Fast and Loose is a cheating game originally played at fairs by sharpers. It is also known as Pricking the Garter (Renaissance), The Strap (1930 con man argot), The Old Army Game (World War II), The Australian Belt, and Pricking at the Belt. A similar trick is known as On the Barrelhead.

The basic game is played with a circle of some sort of material, typically belts or garters in the past, or loops of string or jewellery chains in modern times. It is placed on a table in such a way that it forms two open loops. The player, or mark, places an object such as their finger or stick in one of the loops.

If they choose the right one, when the sharper attempts to lift the chain it will wrap around the object and become "fast" and the player wins. If they choose the wrong one, it is not actually around the object and is "loose". The confidence game involves the fact that which loop is fast changes depending on the way it is lifted, so the sharper can always make it loose.

The term "playing fast and loose" now means to be deceitful, unreliable, immoral, or reckless. This use of the term has been traced back to William Shakespeare's King John, implying the trick was already well established in the 16th century.

==History==
In older periods, the leather or cloth webbing garters that men used to hold their stockings up around their thighs were used in this game; later, the cloth webbing belts like those used by soldiers were popular. Whatever the form, the game is played the same way. A strap, usually in the form of a belt, is folded in half by the street hustler or mountebank, and then wound into a coil, forming two identical loops in the center of the coil—one the folded center of the strap, and the other its first fold. These loops look identical.

The scam artist challenges a "mark" (spectator) to place a stick in the true center loop—the one that holds Fast to the stick when the two ends of the strap are pulled. If the operator pulled and the strap came "loose," the spectator lost his bet. Since the operator could secretly change how the two ends are pulled away, he could always win. Shills would help encourage others to play, make it look possible to win, and give spurious advice to the marks who tried to win. By winning, the shills encourage others to try—"It's easy, if you know how to spot it." At one time a popular scam, it was much practised by Gypsies, a circumstance alluded to by Shakespeare in Antony and Cleopatra (iv. 12):

O this false soul of Egypt! this grave charm, ...

[Rows excerpted from a collection]
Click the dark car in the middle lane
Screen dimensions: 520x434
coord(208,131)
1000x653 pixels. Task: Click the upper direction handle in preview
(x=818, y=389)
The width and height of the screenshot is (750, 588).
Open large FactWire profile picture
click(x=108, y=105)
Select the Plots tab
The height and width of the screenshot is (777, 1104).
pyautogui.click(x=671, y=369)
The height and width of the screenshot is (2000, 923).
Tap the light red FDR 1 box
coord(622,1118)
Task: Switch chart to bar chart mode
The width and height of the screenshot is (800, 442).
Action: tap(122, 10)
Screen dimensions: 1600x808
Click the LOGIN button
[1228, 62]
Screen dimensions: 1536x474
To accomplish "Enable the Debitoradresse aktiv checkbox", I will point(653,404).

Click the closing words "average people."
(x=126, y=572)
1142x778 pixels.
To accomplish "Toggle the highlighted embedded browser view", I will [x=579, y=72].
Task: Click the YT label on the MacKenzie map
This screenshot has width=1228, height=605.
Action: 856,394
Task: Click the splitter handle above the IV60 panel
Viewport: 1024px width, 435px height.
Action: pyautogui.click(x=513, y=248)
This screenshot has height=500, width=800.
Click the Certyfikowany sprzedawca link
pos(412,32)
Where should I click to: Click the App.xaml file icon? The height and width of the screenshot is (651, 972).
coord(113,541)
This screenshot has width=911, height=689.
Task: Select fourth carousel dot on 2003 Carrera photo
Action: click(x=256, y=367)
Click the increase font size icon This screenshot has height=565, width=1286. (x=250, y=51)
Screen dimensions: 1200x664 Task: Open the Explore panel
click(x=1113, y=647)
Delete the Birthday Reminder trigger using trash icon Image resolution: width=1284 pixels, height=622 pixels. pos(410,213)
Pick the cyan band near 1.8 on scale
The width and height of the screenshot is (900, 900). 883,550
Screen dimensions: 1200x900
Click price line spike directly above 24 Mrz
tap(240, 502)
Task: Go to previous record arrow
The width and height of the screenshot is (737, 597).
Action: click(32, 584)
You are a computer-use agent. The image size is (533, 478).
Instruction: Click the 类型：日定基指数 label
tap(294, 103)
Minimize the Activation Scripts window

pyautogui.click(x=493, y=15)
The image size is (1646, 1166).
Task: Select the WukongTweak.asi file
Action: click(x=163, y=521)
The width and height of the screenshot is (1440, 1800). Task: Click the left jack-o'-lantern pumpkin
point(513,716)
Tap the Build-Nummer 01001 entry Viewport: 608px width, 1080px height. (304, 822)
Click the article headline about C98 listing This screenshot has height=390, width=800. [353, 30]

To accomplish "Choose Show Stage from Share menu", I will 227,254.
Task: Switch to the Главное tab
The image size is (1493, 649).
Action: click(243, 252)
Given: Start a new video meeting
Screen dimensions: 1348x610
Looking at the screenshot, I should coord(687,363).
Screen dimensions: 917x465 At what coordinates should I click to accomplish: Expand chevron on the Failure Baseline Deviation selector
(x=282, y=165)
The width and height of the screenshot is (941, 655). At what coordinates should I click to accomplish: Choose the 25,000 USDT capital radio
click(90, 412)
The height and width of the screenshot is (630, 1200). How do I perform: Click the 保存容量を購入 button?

## What you need to do
1 - In the passage on Fast and Loose, what was the game called during World War II?
2 - Write the next part of the passage on Fast and Loose, picking up after its last line.
The rows are not needed for any of this work.

## Results of the exercise
1 - The Old Army Game

2 -
Like a right gipsy, hath, at fast and loose,

Beguiled me to the very heart of loss.

Shakespeare also mentions Fast and Loose in "Love's Labour's Lost". This phrase is often attributed to Shakespeare, but, according to the OED, first appears as the title of an epigram in a popular miscellany from 1557. An act of the Parliament of Scotland from March 1575 set fines of up to five pounds Scots for those "using subtile, crafty and unlauchfull playis, as juglerie [i.e. magic] fast and lowise, and sic utheris". The colloquial expression to "play fast and loose"—to act unreliably or recklessly—has come into our common usage from Shakespeare. Sometime in the 18th or 19th century, the scam was resurrected with a new method—one which used a continuous loop of string.

The scam artists who worked the docks would often play this con on a barrel top for the sailors. This new version of the game was called "On the Barrelhead," from the phrase, "Put your money on the barrelhead." It was also known as "The Figure Eight" and later as "The Endless Chain."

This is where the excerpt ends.